» **Excerpt**:

What England has in turbo-charged metropolises, it also has in pin-drop-quiet green space. That’s because for city-dwellers, lungfuls of fresh air are never far away — 10% of the country’s land area is given over to national parks, of which (pub quizzers, take note) England boasts 10.
Geographically, each has its own subtle character, but all share the promise of well-marked walking trails leading to rewarding vistas, and a chance to ditch the device and connect instead with nature. No-one wants to go on holiday by mistake, so avoid Withnail and I-esque disaster with our beginner’s guide to England’s 10 national parks.
LAKE DISTRICT NATIONAL PARK
Cumbria

Rothay Manor
Tallest, deepest, longest, biggest…the Lake District National Park hogs the superlatives. Yes, it’s England’s biggest (and most visited) national park, containing, in Scafell Pike, the country’s highest peak, and in Windermere its largest body of water. The crisp, clean air and majestic scenery has fuelled the imaginations of poets, authors and children’s writers, too.

» **Short exercise**: Reproduce word for word the portion of the national parks text that begins at the words "Geographically, each has" and ends after "children’s writers, too.". The material comes from a source separate from the national parks text.

» **Data excerpts**:
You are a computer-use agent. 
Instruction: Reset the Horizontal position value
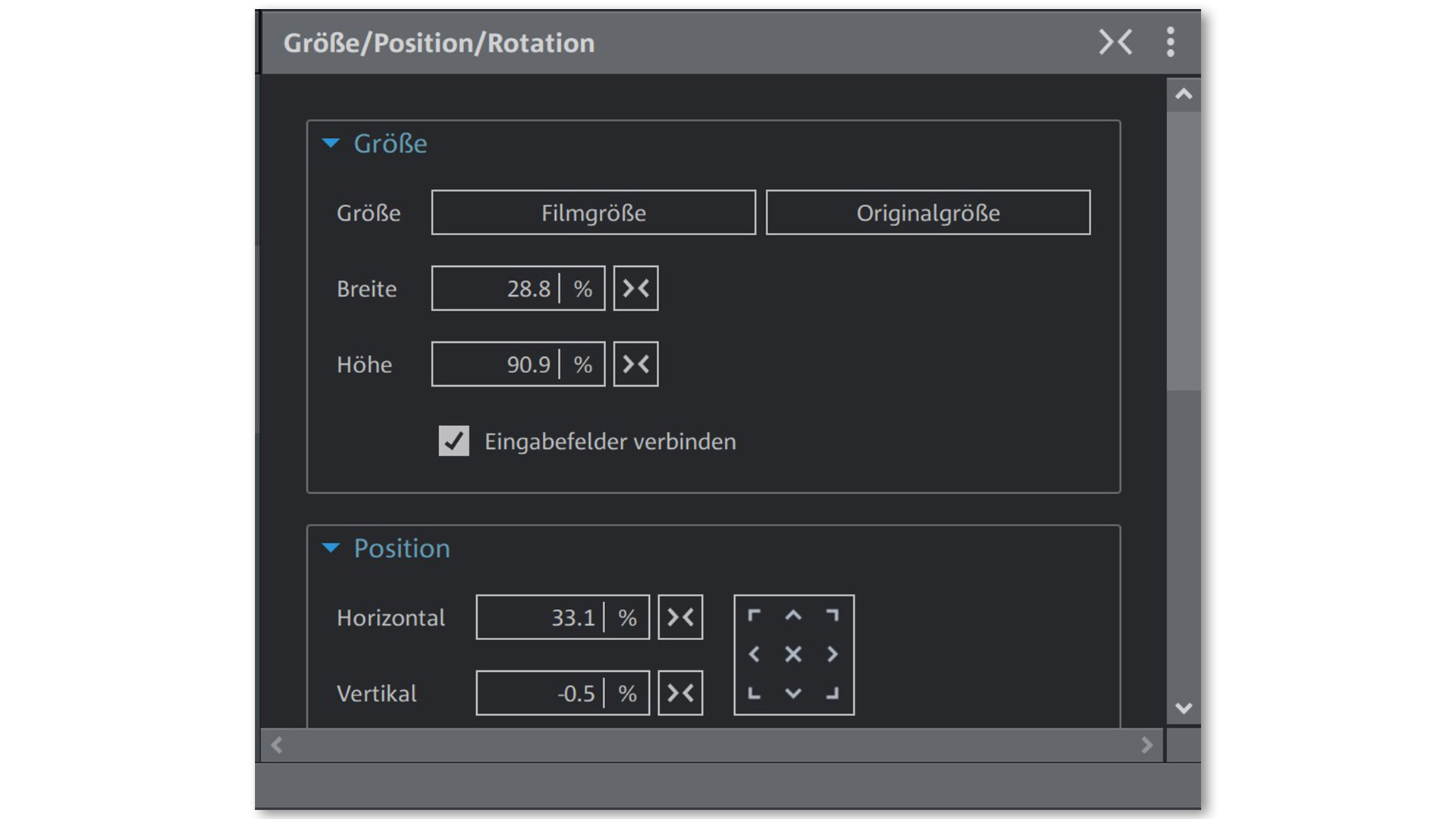pyautogui.click(x=680, y=617)
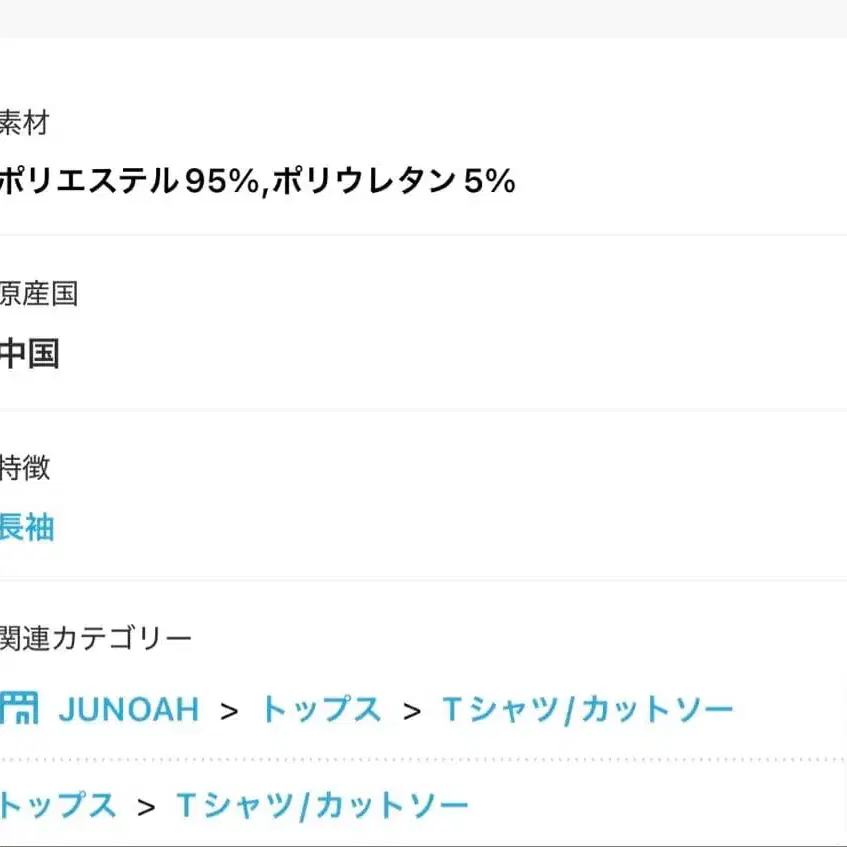The image size is (847, 847).
Task: Click the JUNOAH shop storefront icon
Action: tap(19, 709)
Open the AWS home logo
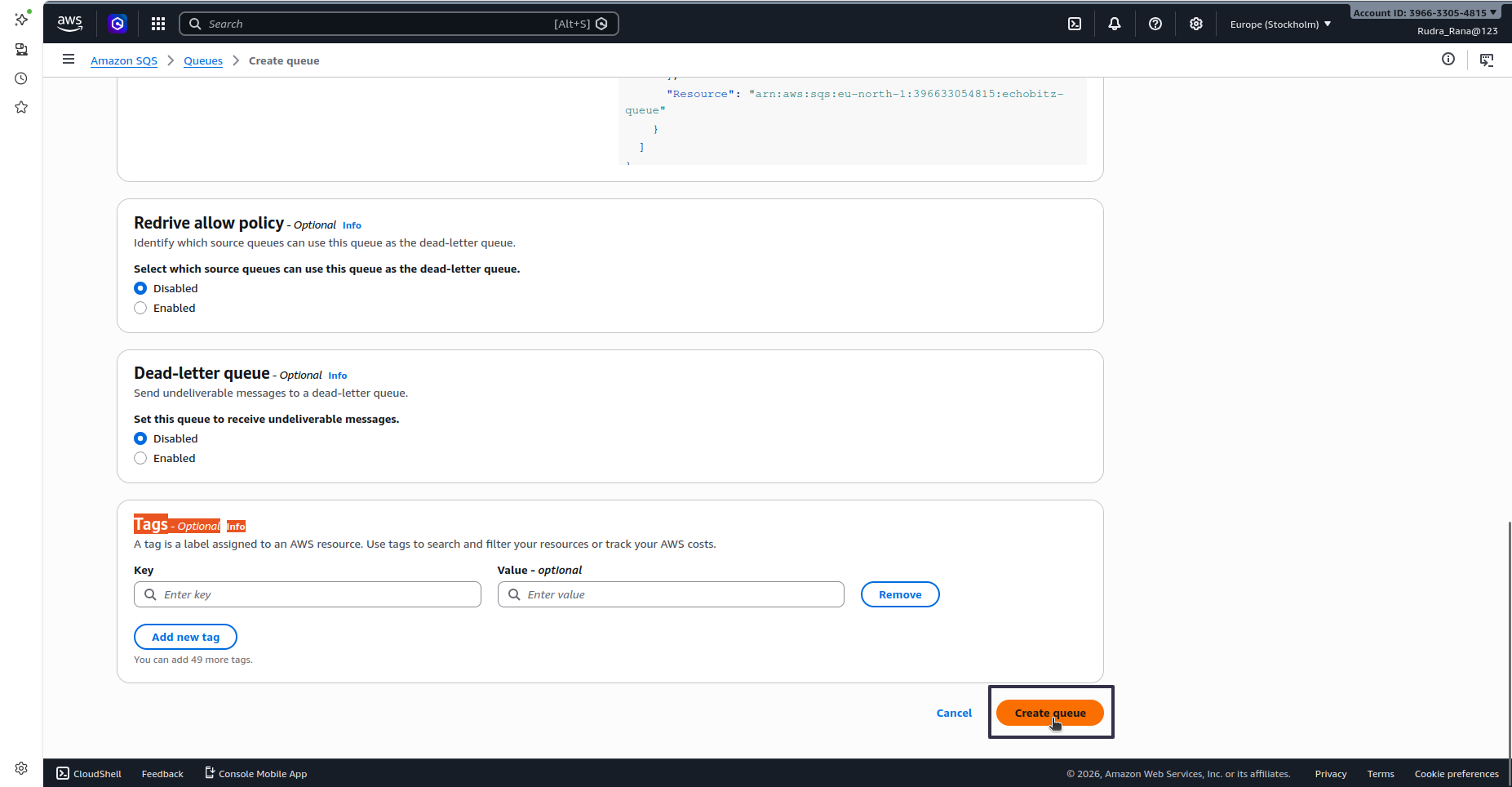The image size is (1512, 787). click(x=70, y=24)
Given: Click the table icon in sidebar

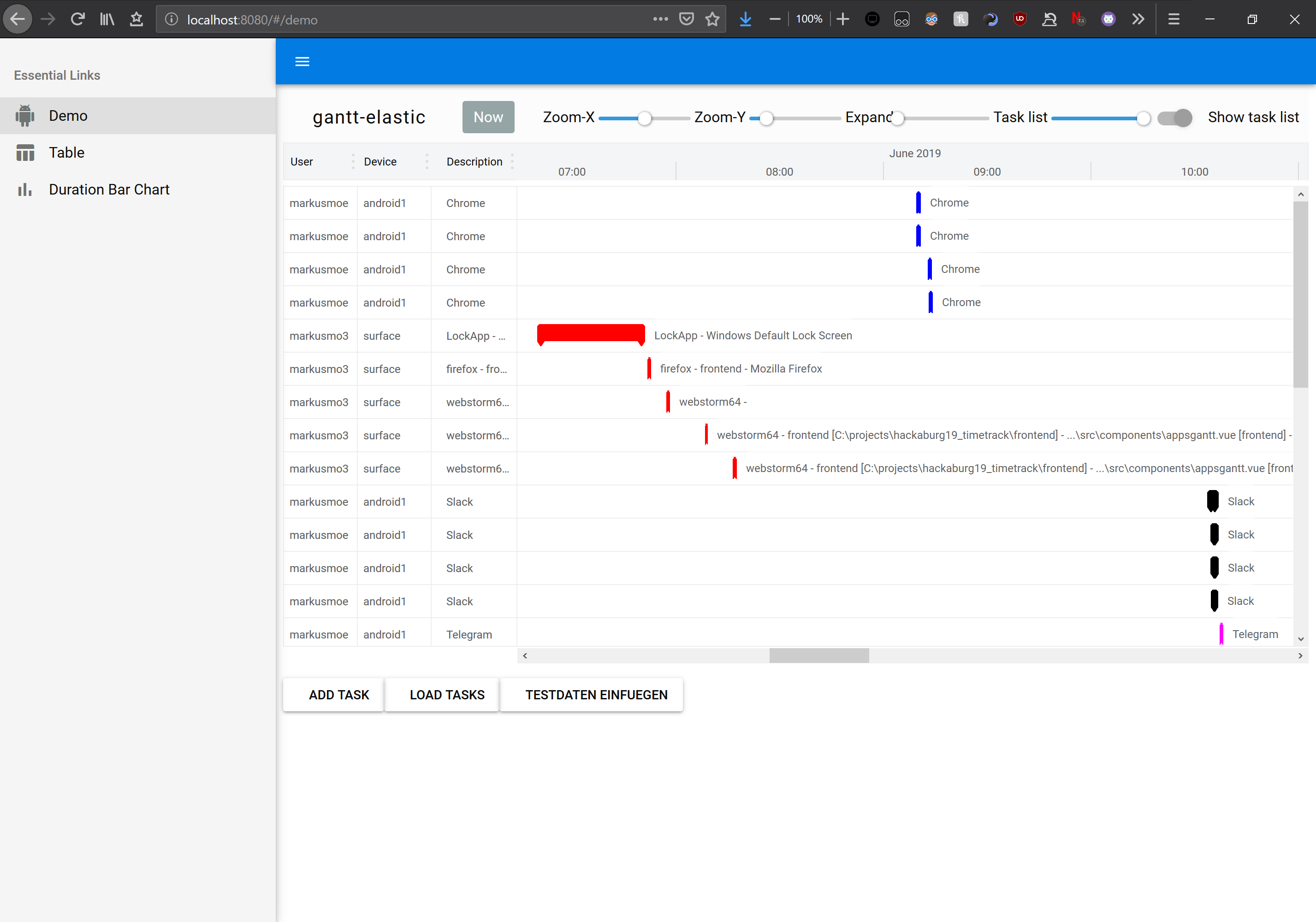Looking at the screenshot, I should click(x=24, y=153).
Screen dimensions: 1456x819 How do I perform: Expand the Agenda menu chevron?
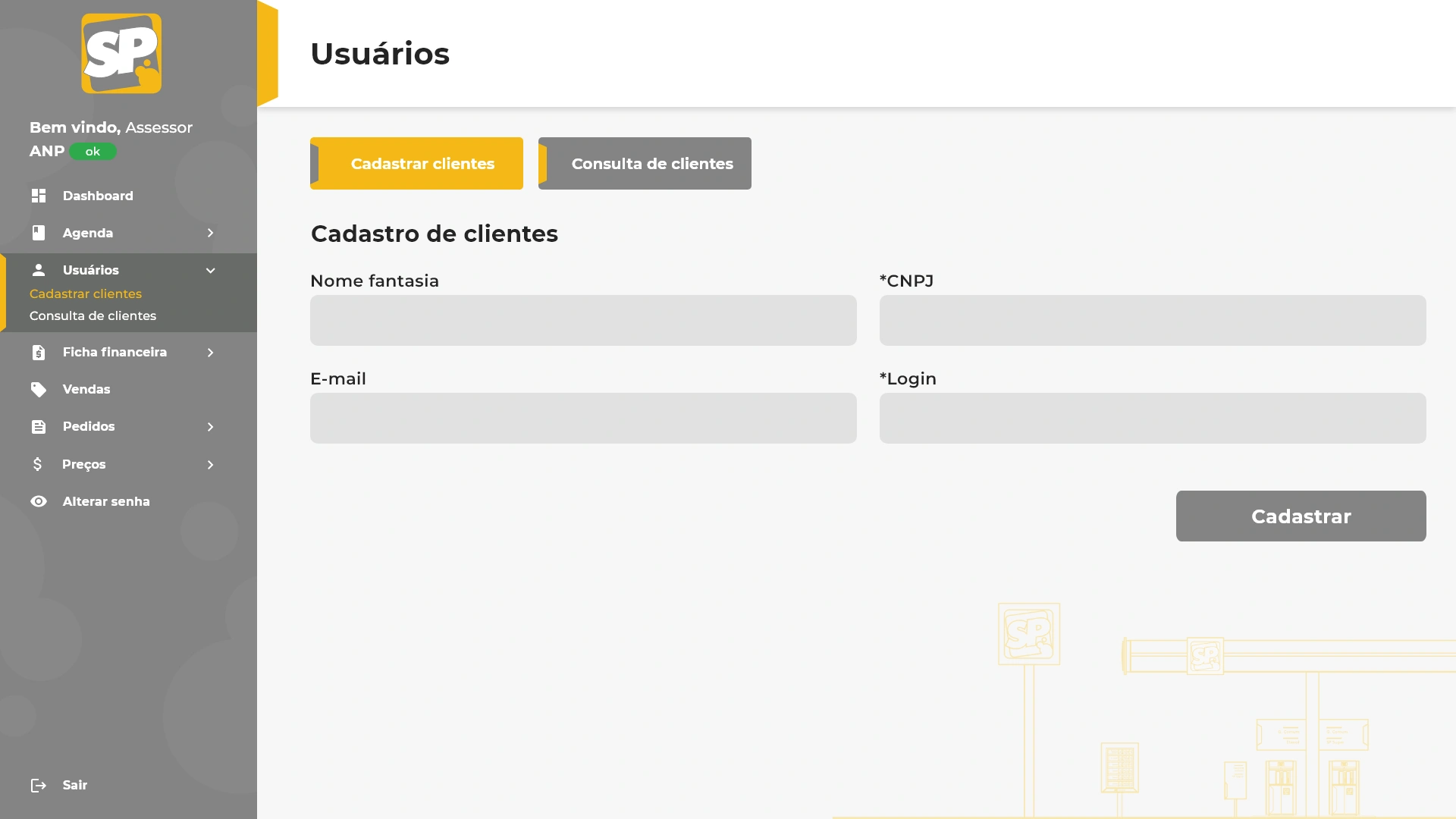click(x=211, y=233)
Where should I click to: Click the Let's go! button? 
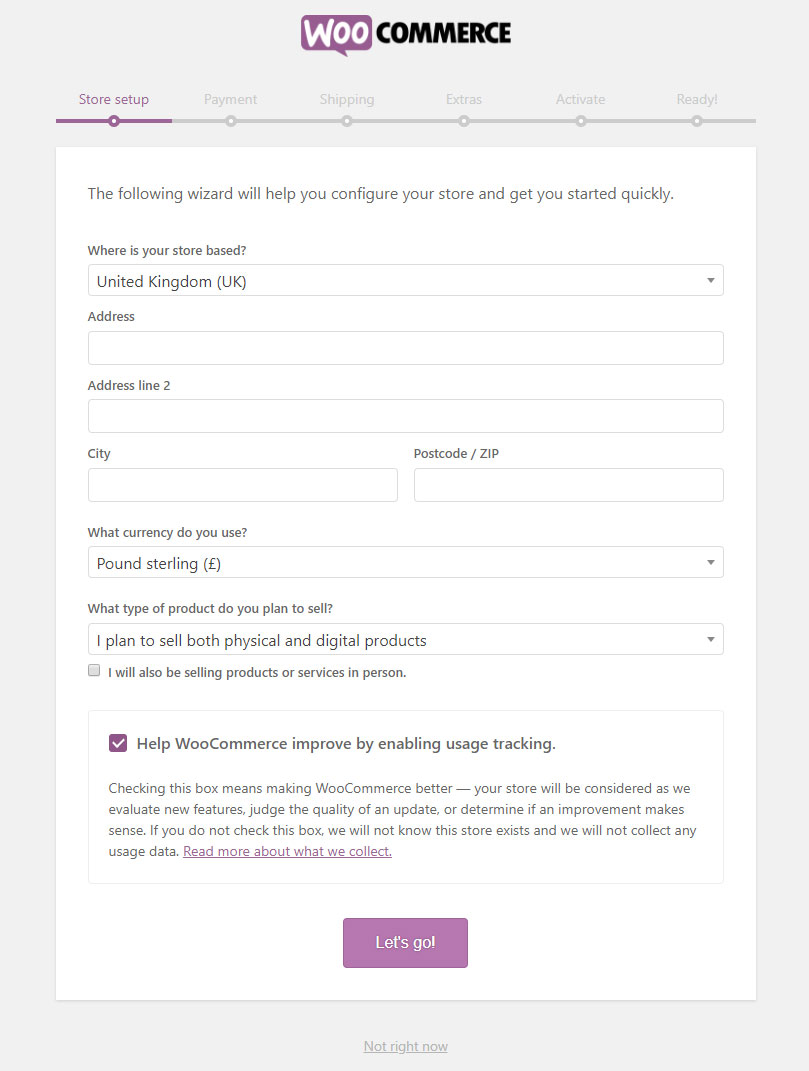405,943
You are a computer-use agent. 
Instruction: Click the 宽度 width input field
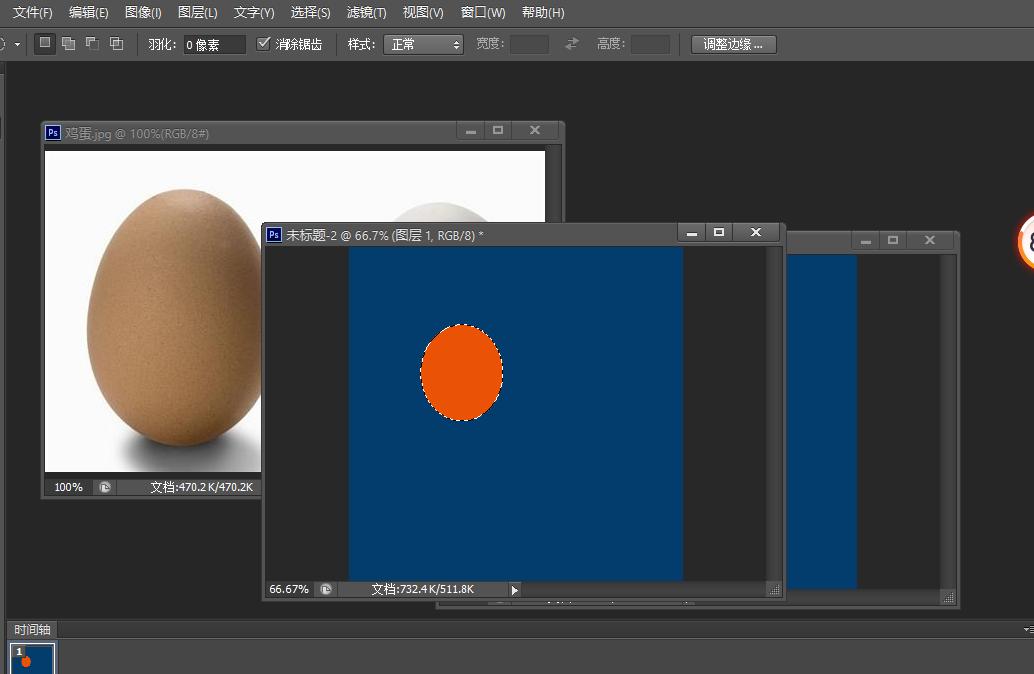click(529, 44)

» **Solved problem**:
Geographically, each has its own subtle character, but all share the promise of well-marked walking trails leading to rewarding vistas, and a chance to ditch the device and connect instead with nature. No-one wants to go on holiday by mistake, so avoid Withnail and I-esque disaster with our beginner’s guide to England’s 10 national parks.
LAKE DISTRICT NATIONAL PARK
Cumbria

Rothay Manor
Tallest, deepest, longest, biggest…the Lake District National Park hogs the superlatives. Yes, it’s England’s biggest (and most visited) national park, containing, in Scafell Pike, the country’s highest peak, and in Windermere its largest body of water. The crisp, clean air and majestic scenery has fuelled the imaginations of poets, authors and children’s writers, too.